**WORK TO COMPLETE**
Leaving the images out, output each entry below exactly.
RECORDS SUPPLIED START
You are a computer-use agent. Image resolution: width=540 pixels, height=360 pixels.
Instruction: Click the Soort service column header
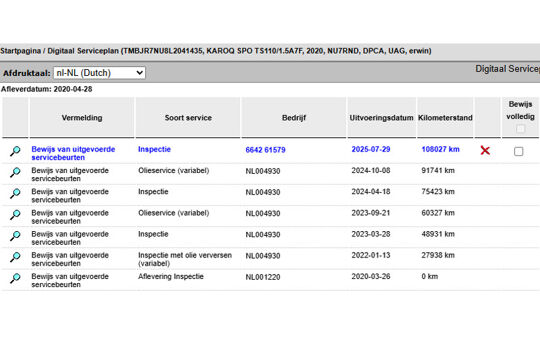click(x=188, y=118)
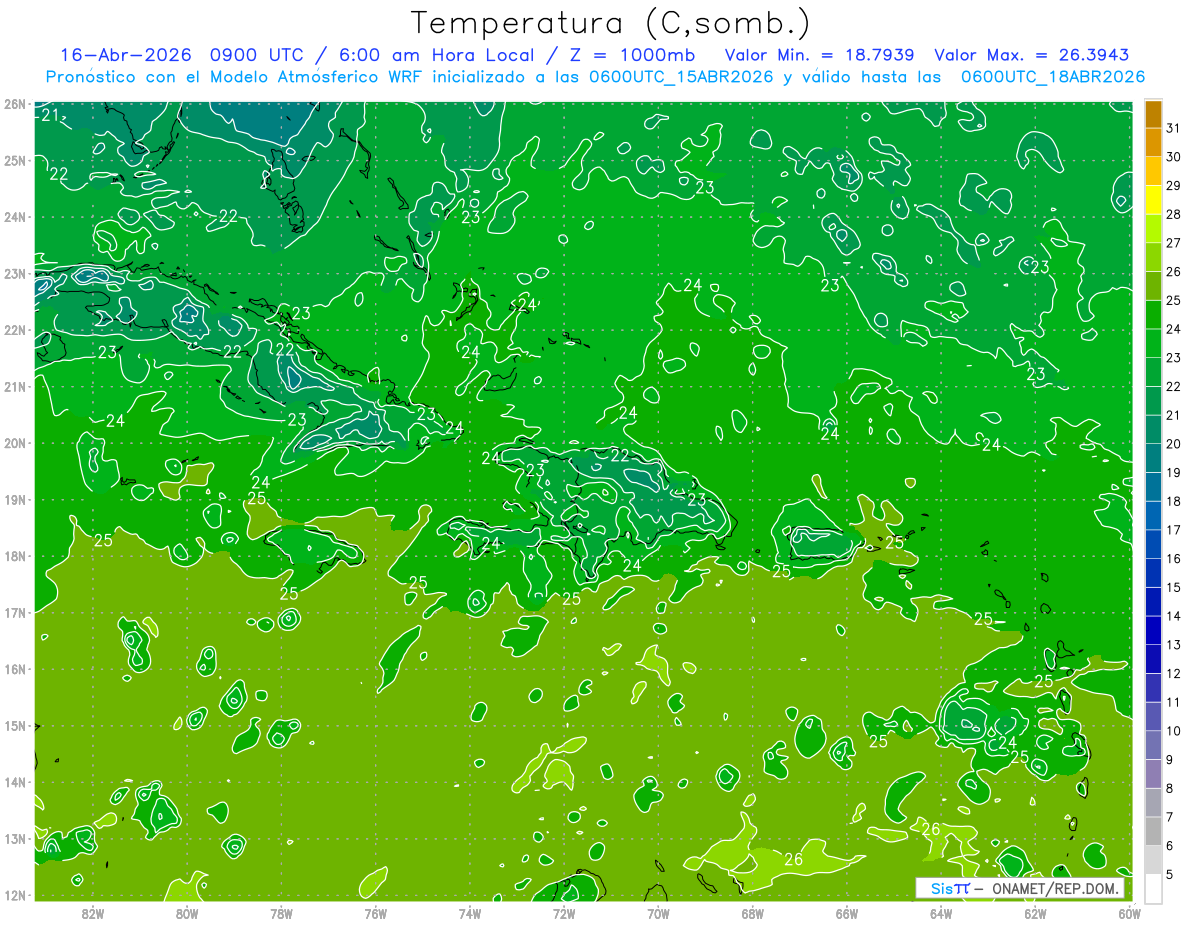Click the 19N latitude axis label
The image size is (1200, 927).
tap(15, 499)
RECORDS SUPPLIED END
**OUTPUT OF THE TASK**
You are a computer-use agent. Image resolution: width=540 pixels, height=360 pixels.
Instruction: Click the Soort service column header
click(x=188, y=118)
Click the 19N latitude axis label
The image size is (1200, 927).
tap(15, 499)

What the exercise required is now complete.